Die Mutter aller Fragen
(Erschienen im August 2000 in der GZ
- Goldschmiede Zeitung)
Das Leben einer Journalistin ist gekennzeichnet durch extreme Hochs und Tiefs. Mal ruft
man bei einer weltbekannten Schmuckmarke an und fragt schüchtern um ein Bild für einen
Artikel an. Vierundzwanzig Stunden später erhält man per Kurier ein Fünf-Kilo-Paket mit
jeglichem Material was nur im entferntesten mit dem bewussten Thema zu tun haben könnte
zusammen mit einem herzlichen Dankesbrief. Ein anderes Mal möchte man einem jungen
Designer am Anfang seiner Karriere unter die Arme greifen und fragt ebenfalls um ein Bild
an. Und erhält den Preis genannt, den man bezahlen müsste, um das Bild im Rahmen eines
Artikels abzudrucken.
Noch interessanter ist es, wenn man Leute interviewt und zum Einstieg ein paar
Standardfragen stellt.
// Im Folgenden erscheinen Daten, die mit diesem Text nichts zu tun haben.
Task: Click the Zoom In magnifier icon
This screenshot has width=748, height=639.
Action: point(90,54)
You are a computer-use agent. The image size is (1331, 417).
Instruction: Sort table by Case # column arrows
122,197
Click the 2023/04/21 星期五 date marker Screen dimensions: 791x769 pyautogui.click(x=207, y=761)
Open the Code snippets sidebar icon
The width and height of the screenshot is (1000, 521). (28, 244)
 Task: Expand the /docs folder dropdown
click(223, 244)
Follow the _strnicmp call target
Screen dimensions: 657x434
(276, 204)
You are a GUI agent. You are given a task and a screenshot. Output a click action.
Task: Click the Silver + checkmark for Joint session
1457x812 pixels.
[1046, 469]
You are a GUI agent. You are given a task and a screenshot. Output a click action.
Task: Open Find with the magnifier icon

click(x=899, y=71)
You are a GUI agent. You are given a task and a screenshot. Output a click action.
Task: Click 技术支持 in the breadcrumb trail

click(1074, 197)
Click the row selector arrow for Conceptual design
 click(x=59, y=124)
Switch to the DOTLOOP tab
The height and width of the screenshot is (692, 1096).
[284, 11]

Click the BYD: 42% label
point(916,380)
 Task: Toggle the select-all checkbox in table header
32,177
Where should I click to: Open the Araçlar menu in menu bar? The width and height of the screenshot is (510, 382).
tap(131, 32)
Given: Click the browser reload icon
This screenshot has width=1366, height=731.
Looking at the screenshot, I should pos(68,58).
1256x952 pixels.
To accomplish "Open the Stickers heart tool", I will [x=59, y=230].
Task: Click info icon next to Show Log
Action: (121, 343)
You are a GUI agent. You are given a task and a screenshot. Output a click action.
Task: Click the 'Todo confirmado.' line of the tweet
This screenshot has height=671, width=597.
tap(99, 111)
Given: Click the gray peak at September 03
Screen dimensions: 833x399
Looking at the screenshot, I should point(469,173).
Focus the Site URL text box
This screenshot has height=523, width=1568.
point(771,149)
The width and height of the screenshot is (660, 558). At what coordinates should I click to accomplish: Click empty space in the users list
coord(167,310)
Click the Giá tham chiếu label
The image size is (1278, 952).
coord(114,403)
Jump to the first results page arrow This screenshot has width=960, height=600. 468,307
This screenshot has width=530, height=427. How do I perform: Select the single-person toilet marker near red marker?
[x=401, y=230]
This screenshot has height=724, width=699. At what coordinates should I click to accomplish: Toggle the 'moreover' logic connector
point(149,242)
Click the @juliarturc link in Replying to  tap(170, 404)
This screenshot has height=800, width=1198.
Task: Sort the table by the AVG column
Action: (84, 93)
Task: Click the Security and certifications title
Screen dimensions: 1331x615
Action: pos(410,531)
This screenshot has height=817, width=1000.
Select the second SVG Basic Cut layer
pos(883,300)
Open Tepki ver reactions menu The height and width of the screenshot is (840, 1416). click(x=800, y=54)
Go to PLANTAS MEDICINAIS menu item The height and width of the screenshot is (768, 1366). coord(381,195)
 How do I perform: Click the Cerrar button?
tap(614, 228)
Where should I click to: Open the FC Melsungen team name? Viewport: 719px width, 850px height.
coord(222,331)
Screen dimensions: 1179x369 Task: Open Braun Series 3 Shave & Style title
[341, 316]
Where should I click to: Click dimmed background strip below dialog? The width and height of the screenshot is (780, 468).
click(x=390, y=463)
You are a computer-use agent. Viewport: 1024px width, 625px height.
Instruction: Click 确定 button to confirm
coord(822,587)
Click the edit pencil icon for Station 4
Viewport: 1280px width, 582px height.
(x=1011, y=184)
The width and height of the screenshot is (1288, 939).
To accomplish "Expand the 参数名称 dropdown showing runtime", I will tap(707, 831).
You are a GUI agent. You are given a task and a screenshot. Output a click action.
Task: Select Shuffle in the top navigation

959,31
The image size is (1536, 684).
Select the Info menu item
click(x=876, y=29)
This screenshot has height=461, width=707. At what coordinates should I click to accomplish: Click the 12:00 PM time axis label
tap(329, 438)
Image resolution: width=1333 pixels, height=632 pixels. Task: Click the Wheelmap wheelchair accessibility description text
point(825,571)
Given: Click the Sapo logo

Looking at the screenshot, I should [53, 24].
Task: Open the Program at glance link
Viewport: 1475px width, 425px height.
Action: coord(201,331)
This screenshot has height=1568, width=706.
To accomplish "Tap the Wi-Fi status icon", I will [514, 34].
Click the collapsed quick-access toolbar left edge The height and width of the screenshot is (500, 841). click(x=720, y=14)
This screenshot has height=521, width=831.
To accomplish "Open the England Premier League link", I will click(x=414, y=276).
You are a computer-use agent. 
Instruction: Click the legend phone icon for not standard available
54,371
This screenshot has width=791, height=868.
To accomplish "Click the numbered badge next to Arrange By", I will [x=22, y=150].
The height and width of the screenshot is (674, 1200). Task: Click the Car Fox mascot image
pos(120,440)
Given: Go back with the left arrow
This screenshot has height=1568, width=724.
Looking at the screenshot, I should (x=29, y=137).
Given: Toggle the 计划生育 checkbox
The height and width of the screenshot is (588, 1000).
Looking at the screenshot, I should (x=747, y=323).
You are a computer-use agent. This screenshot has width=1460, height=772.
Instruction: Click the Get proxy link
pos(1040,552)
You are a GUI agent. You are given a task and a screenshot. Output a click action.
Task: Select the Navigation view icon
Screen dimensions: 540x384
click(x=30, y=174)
Interessant deshalb, weil häufig gestellte Fragen irgendwann zu
einem ganzen Spektrum von Antworten führen. Eine dieser Fragen lautet: "Wer sind
Ihre Kunden?". Es gibt Gesprächspartner, die diese Frage wie aus der Pistole
geschossen und in aller Ausführlichkeit beantworten. Dann gibt es solche, die sich diese
Frage noch nie in dieser Klarheit gestellt haben. Im Laufe des Gesprächs aber mehr und
mehr typische Merkmale ihrer Kunden herausfinden und sich diese auch für sich selbst
notieren. Andere wiederum haben sich diese Frage noch nie gestellt und wissen auch keine
Antwort darauf. Noch andere können sich nicht erinnern, jemals eine dümmere Frage
gehört zu haben und beantworten sie aus Protest nicht. Wiederum noch andere weisen die
Journalistin darauf hin, dass sie schon so und so lange existieren und sich die Frage
deshalb erübrigt. Hmm.
Eigentlich ist es kein Wunder, dass die Bandbreite der Antworten so breit ausfällt. Denn
genau betrachtet, handelt es sich bei der harmlosen kleinen Frage um eine der grössten
Fragen überhaupt. Genau genommen ist sie die Frage der Fragen. Die Mutter aller Fragen,
wenn es um geschäftliche Dinge geht. Die Gretchenfrage schlechthin. Egal ob man seinen
Kunden etwas anbietet, was man selbst gerne mag. Oder ob man etwas anbietet, von dem man
überzeugt ist, dass es den Kunden gefallen wird. Man sollte möglichst viel wissen, über
die Menschen, die man bedient. Selbst der entrückteste Künstler wird sich von Zeit zu
Zeit fragen, wohin denn die Kunstwerke gelangen, die er geschaffen hat. Er wundert sich,
in welcher Umgebung sie sein werden und warum wohl der Käufer oder die Käuferin
ausgerechnet dieses Werk ausgesucht hat.
Sich eingehend mit seinen Kunden und deren Leben zu beschäftigen, ist gut investierte
Zeit. Nicht nur deshalb, weil man mit ihnen sein Geld verdient. Wer seine Kunden wirklich
gut kennt, kann mit ihnen nicht nur viel mehr verdienen, sondern auch mehr als eine
einfache Transaktion - Ware gegen Geld - aufbauen. Indem man sie besser kennt, kann man
auch direkter auf ihre Wünsche und Bedürfnisse eingehen. Dadurch fühlen sie sich wohler
und kommen öfter zurück. Dadurch lernt man sie noch besser kennen und sie fühlen sich
noch wohler und kommen noch öfter zurück. Muss ich noch mehr sagen?